### REQUESTS
- A) Shorten the paragraph of the Villarejo slander ruling report that begins "She said the explicit threat" while keeping its main facts.
- B) Proceed with the report on the Villarejo slander ruling, starting after its final paragraph.

### DOCUMENT PASSAGE
The ruling acquitted Jose Manuel Villarejo of slander and making false allegations about General Felix Sanz Roldan, who headed the CNI intelligence services until 2019.

The case centred on remarks by the ex-police chief in a 2017 interview claiming Sanz Roldan had "threatened to kill" a woman who had a decade-long affair with former king, Juan Carlos I.

German-born business consultant Corinna Larsen testified as a witness for the defence saying Sanz Roldan had threatened her life on orders from the now-exiled monarch himself.

She said the explicit threat had been made in person during a meeting at a London hotel in 2012, which she then revealed to Villarejo during a meeting in 2015 that he secretly recorded.

Two years later, he leaked details of the conversation to the press, prompting Sanz Roldan to sue for slander.

By video link from London, Larsen told the court Sanz Roldan had demanded she hand over sensitive documents about the royals' financial and business dealings, making clear that until she did, neither she nor her children would be safe.

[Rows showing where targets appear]
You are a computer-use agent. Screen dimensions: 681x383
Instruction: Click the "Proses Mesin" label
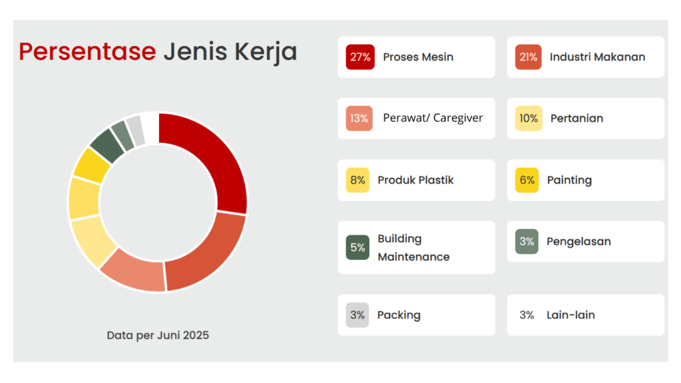pyautogui.click(x=418, y=57)
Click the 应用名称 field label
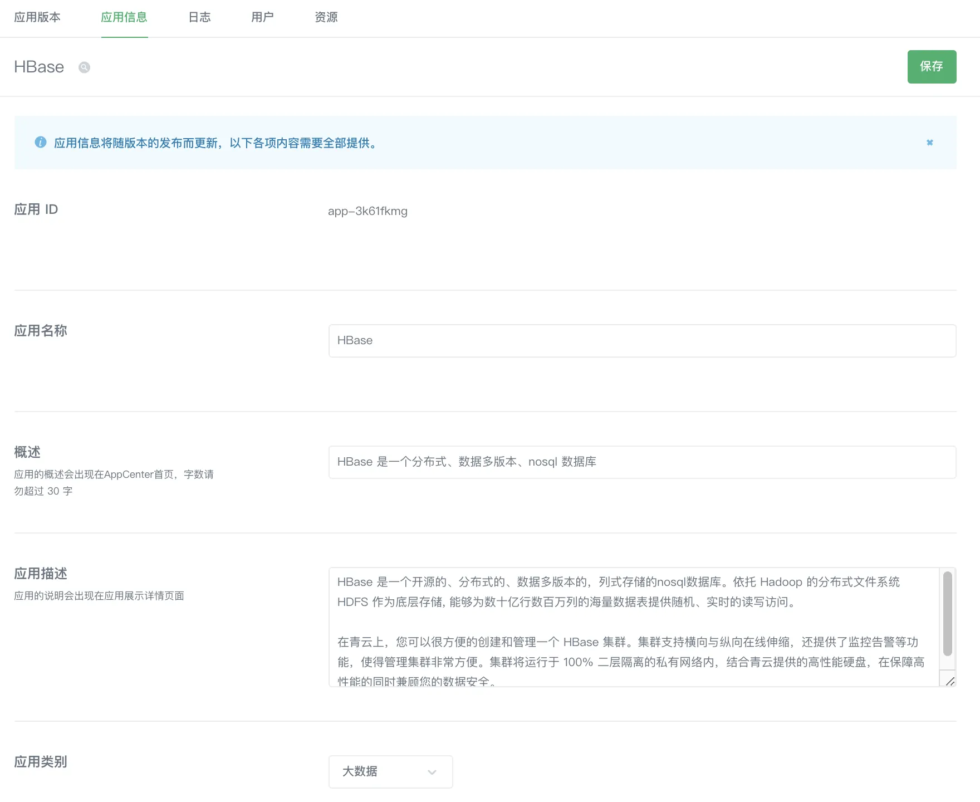980x802 pixels. tap(40, 330)
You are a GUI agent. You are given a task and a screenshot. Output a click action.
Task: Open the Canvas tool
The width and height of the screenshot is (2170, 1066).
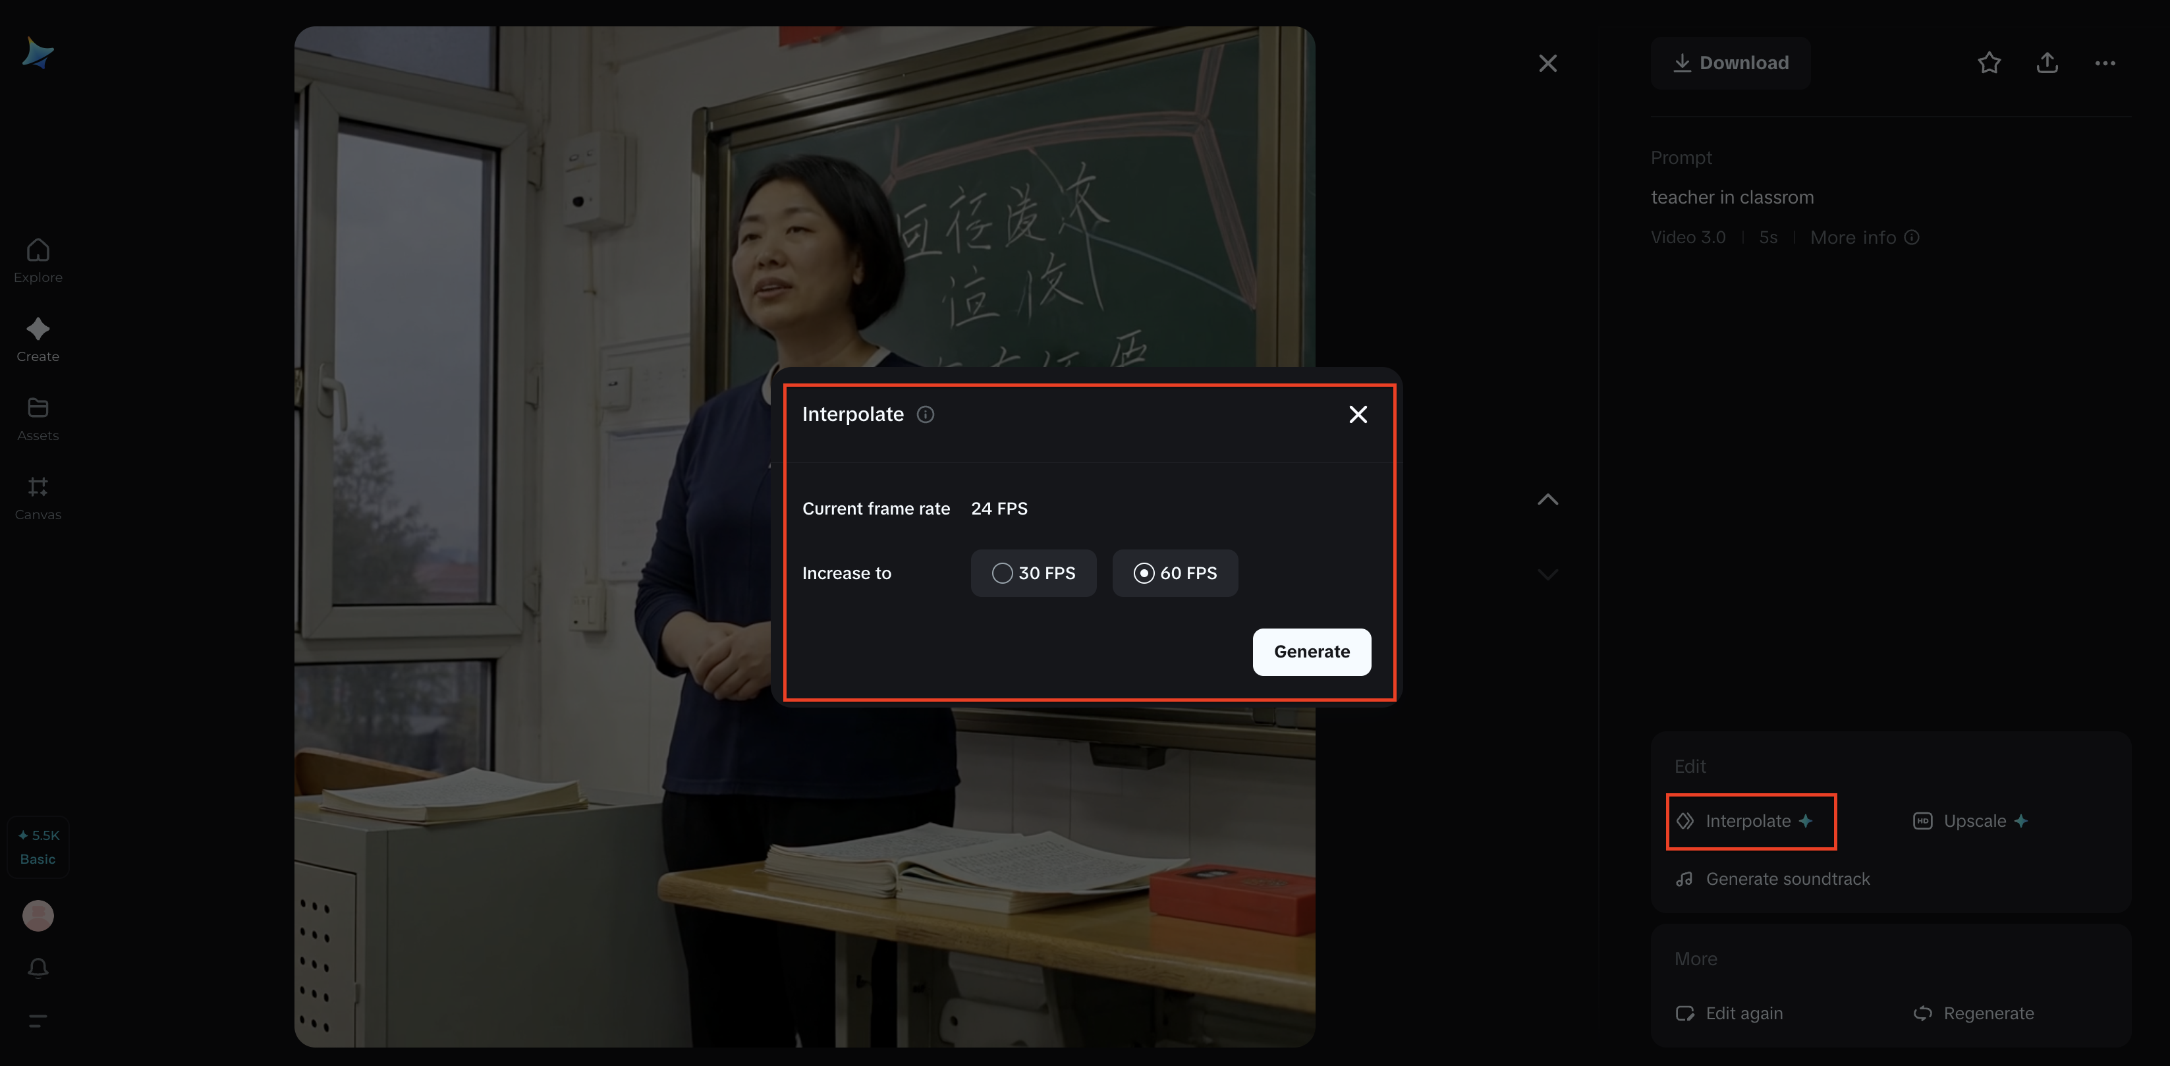[38, 497]
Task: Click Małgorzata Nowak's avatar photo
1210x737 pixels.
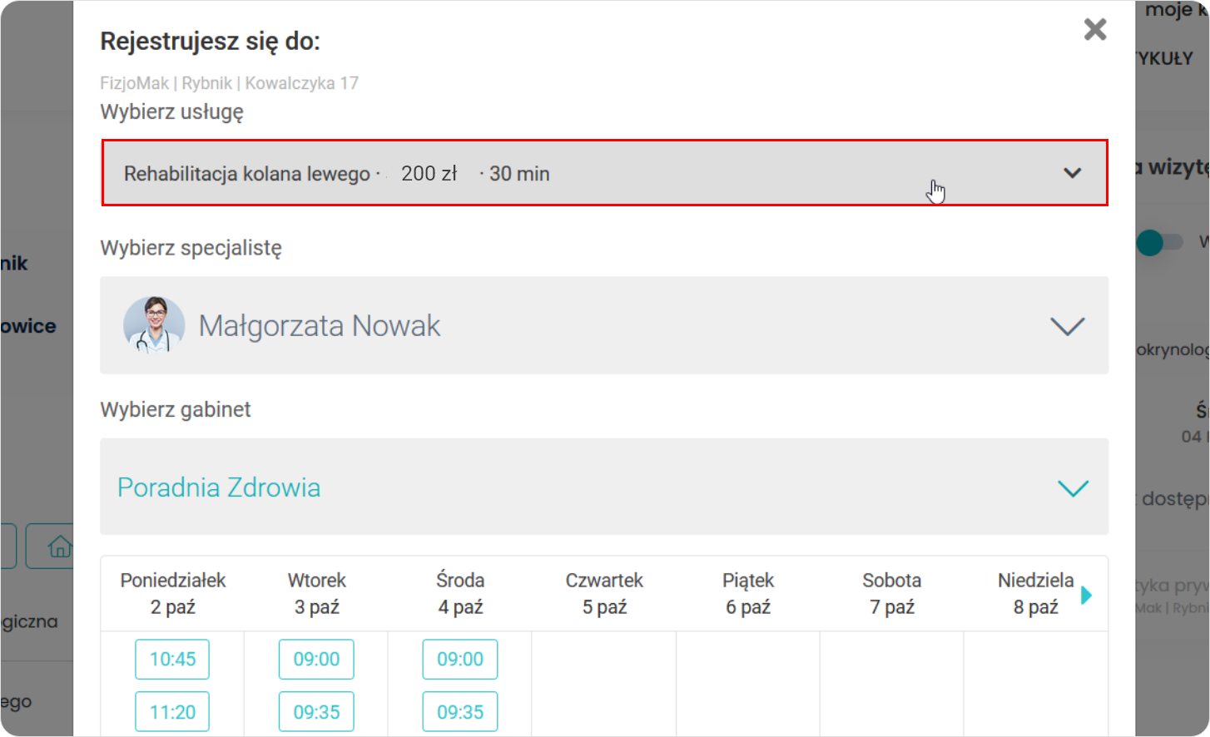Action: pyautogui.click(x=154, y=325)
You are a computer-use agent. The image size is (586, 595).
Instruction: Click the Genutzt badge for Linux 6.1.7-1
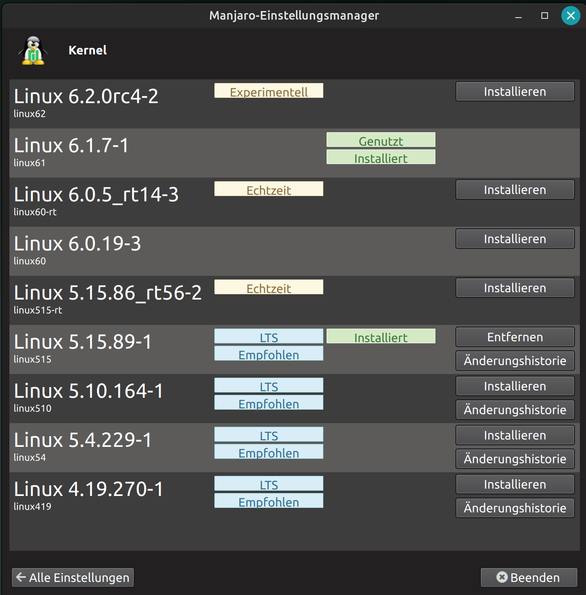pos(381,140)
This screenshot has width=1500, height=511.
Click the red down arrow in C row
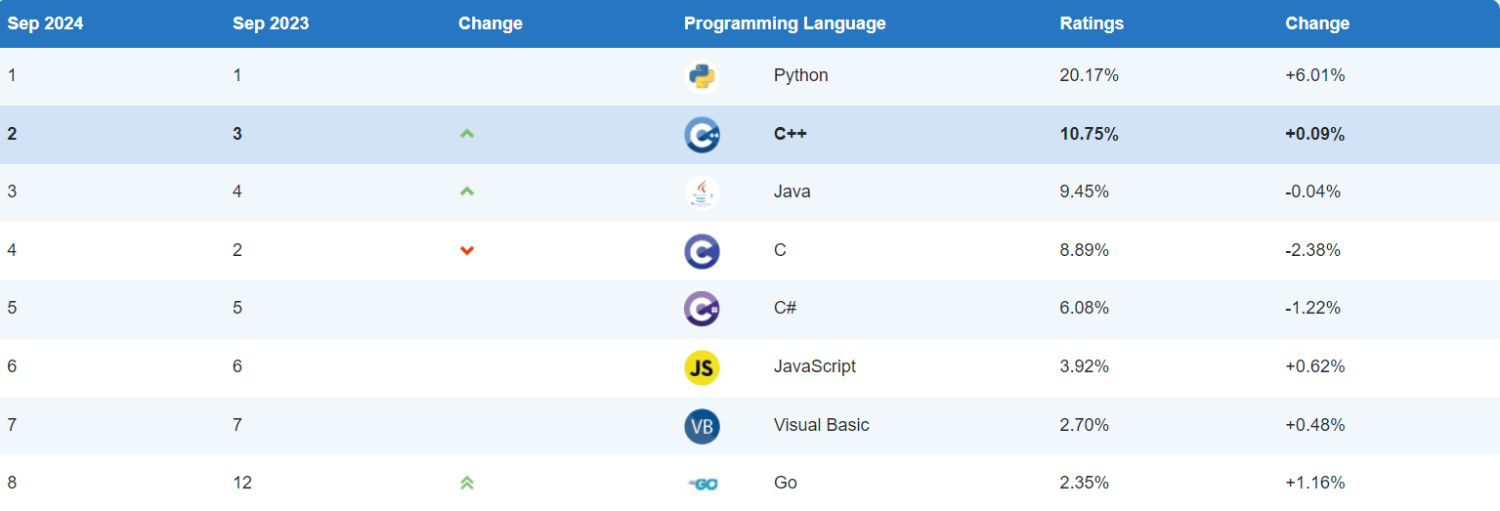pos(467,251)
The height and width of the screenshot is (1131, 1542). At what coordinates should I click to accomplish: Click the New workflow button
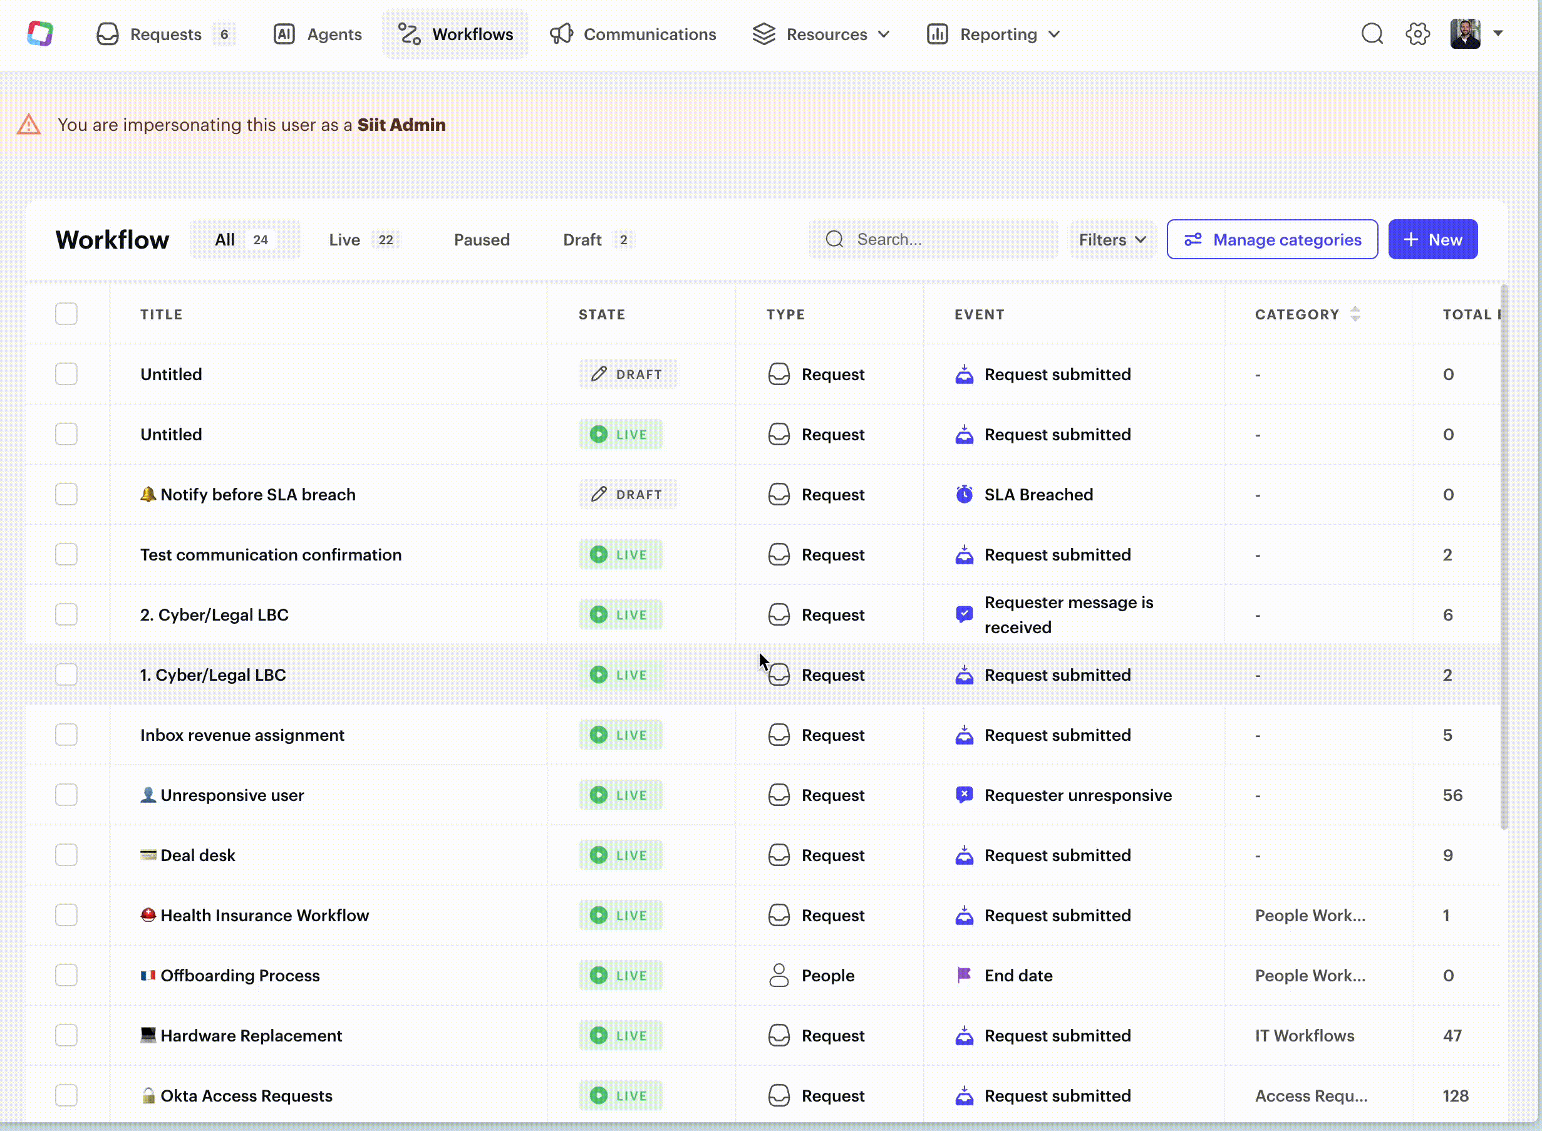(1432, 240)
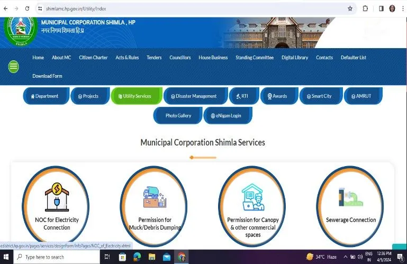This screenshot has width=407, height=264.
Task: Open the Defaulter List menu item
Action: tap(353, 58)
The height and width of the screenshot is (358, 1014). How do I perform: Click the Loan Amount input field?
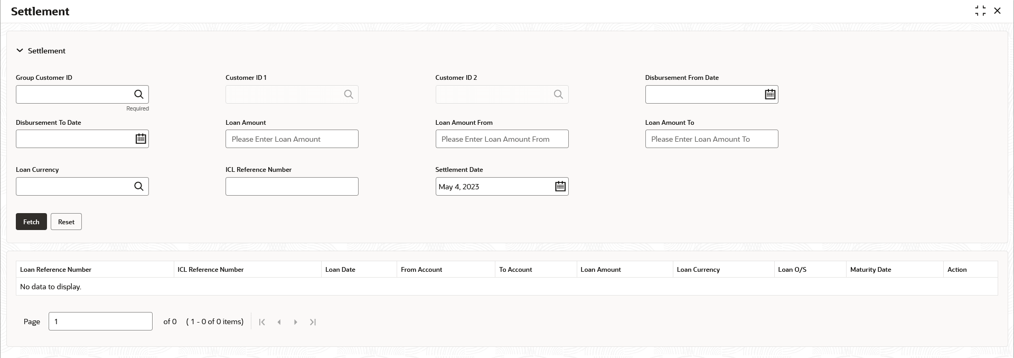(x=292, y=139)
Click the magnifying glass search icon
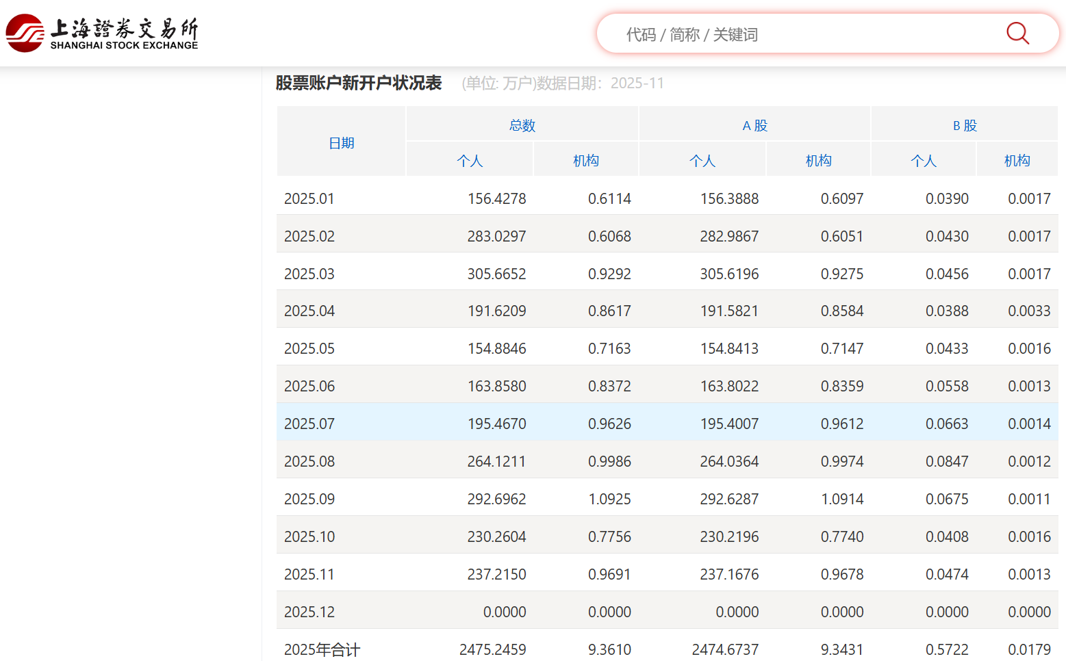Image resolution: width=1066 pixels, height=661 pixels. click(x=1017, y=34)
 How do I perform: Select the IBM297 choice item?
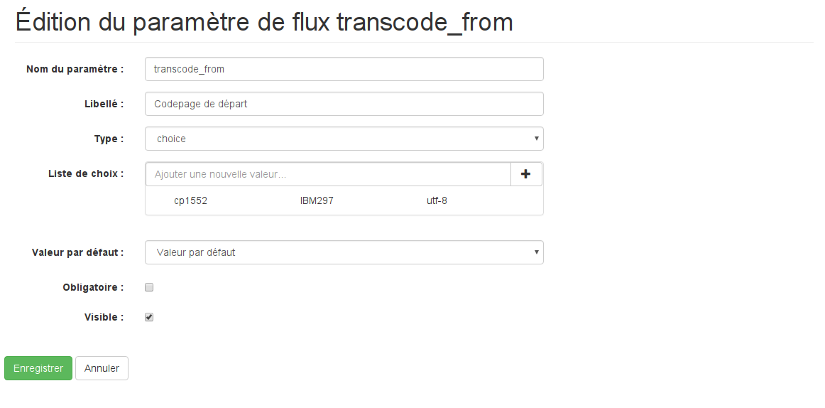pos(317,200)
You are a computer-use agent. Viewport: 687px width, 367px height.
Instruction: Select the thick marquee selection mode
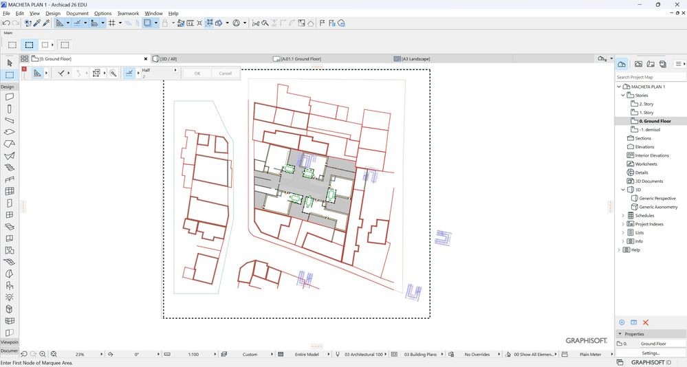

### ANSWERS FOR THE TASKS
- A) Larsen said the threat was made to her face at a London hotel meeting in 2012. She told Villarejo about it at a 2015 meeting, which he secretly recorded.

- B)
She said he had laid out various recommendations and "unless I followed them, he could not guarantee my physical safety or the physical safety of my children," admitting his words "terrified" her.

That same day, she flew to Switzerland and at her apartment found someone had left a book about Lady Diana's 1997 death in a car crash under a Paris tunnel, with an anonymous caller later warning her in Spanish: "There are many tunnels between Monaco and Nice."

At the time, Larsen had a home in Monaco.

Her allegations were roundly denied by Sanz Roldan, who told the court it was "a lie" and that he had "never, ever threatened a woman or a child".

The court said it was not its role "to establish the truth of Villarejo's accusations" but noted it could not prove they were false.

Sanz Roldan now has 10 days to appeal the ruling.

Villarejo has been in pre-trial detention since 2017 on multiple charges of corruption linked to his trademark practice of recording conversations with the rich and powerful that have rocked Spain's elite.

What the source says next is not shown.